What Happens to Diabetic Complications?
Eye Problems
Eye problems (retinopathy) can deteriorate during pregnancy. Your eyes should be checked prior to pregnancy or during early pregnancy and then again at 24 and 36 weeks in pregnancy. If there is any change in your retina, you will be referred to the ophthalmology department for further management.
Diabetic Kidney Disease
If you have had microalbuminuria, proteinuria or kidney disease diagnosed prior to pregnancy, these will need to be managed throughout pregnancy as they can change. The good news is however is there appears to be no long-term deterioration in kidney disease as a result of pregnancy. If you are on any of the Ace inhibitor drugs (Captopril, Enalapril etc.) you will need to be swapped onto Methyldopa. Ace inhibitors are not known to be safe during pregnancy. If you are known to have protein in your urine, then we will measure this throughout your pregnancy.
What Happens at Birth?
It is plan should be that you would have a normal delivery of your child, unless there are problems with your health or the baby’s health. There will be frequent assessments of your baby’s and your health in the last few weeks of pregnancy to make sure that this is safe thing to do. If there are problems with either your diabetic control, your general health or the baby’s health, it is likely that you will have an induction at sometime between 36 and 38 weeks of pregnancy and this will be discussed fully with you at the time.
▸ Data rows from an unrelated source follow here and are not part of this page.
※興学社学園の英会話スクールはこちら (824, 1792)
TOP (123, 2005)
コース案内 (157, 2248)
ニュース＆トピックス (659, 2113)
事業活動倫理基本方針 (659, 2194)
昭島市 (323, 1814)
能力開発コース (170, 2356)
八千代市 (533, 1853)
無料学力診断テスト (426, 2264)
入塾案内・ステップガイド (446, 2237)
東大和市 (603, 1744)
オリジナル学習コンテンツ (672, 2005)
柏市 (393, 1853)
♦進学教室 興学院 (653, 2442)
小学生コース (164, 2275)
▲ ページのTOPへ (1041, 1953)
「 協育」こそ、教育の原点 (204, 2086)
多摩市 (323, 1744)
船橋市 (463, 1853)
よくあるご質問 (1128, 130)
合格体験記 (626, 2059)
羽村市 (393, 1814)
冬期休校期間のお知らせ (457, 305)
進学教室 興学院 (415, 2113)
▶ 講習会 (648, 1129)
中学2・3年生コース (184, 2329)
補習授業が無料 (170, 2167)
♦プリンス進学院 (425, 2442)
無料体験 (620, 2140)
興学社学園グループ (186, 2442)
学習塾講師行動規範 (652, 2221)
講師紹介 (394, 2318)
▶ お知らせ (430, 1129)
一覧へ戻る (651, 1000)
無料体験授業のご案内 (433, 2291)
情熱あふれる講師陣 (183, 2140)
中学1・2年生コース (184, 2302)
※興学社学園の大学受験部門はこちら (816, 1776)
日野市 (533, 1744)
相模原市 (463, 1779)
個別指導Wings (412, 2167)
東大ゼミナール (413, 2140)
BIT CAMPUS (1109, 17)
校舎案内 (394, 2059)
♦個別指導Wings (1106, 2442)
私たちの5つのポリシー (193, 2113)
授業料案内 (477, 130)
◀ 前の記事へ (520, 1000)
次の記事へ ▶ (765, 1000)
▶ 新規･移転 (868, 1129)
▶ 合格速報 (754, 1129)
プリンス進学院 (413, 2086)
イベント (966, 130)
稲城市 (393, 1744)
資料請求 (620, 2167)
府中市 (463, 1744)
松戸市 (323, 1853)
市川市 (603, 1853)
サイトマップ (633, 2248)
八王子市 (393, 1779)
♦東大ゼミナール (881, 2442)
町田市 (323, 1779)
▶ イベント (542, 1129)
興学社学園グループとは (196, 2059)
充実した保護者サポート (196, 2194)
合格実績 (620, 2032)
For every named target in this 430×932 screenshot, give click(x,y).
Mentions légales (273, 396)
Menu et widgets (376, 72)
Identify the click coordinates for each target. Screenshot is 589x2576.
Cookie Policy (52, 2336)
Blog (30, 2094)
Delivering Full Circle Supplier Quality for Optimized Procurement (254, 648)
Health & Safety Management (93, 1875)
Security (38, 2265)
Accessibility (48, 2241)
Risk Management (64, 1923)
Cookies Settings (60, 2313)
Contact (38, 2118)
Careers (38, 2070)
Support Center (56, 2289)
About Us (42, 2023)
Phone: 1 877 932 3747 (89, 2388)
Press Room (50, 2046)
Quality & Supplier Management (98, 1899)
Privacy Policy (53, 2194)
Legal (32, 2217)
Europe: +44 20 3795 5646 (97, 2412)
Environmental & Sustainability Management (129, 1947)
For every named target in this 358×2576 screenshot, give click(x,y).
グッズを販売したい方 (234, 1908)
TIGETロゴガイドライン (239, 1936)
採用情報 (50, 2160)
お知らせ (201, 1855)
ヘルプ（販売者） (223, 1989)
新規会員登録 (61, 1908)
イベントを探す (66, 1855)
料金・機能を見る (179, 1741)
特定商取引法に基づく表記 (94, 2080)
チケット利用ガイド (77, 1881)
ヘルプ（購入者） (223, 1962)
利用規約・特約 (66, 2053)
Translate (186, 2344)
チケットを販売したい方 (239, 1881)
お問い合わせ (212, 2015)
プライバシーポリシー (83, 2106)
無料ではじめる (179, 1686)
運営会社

Insulin Treatment at Delivery
When you think you have gone into labour or you are booked in to have an induction, you will need to stop all your insulin treatment. Let the Midwife and staff on the ward know that you are an insulin and diabetic patient and they will run an insulin and infusion drip along with glucose into your veins continuously until delivery of your baby. This would keep your blood glucose tightly controlled when you are not eating between 4-6 mmol.
When you go back onto your insulin treatment, it is sensible to reducethe dose by approximately 20% less than your pre-pregnancy dose of insulin. Breast milk is made of glucose, and is a drain of glucose from your body, which can make your blood glucose low at night. This tendency increases throughout the early part of breastfeeding as the milk production increases.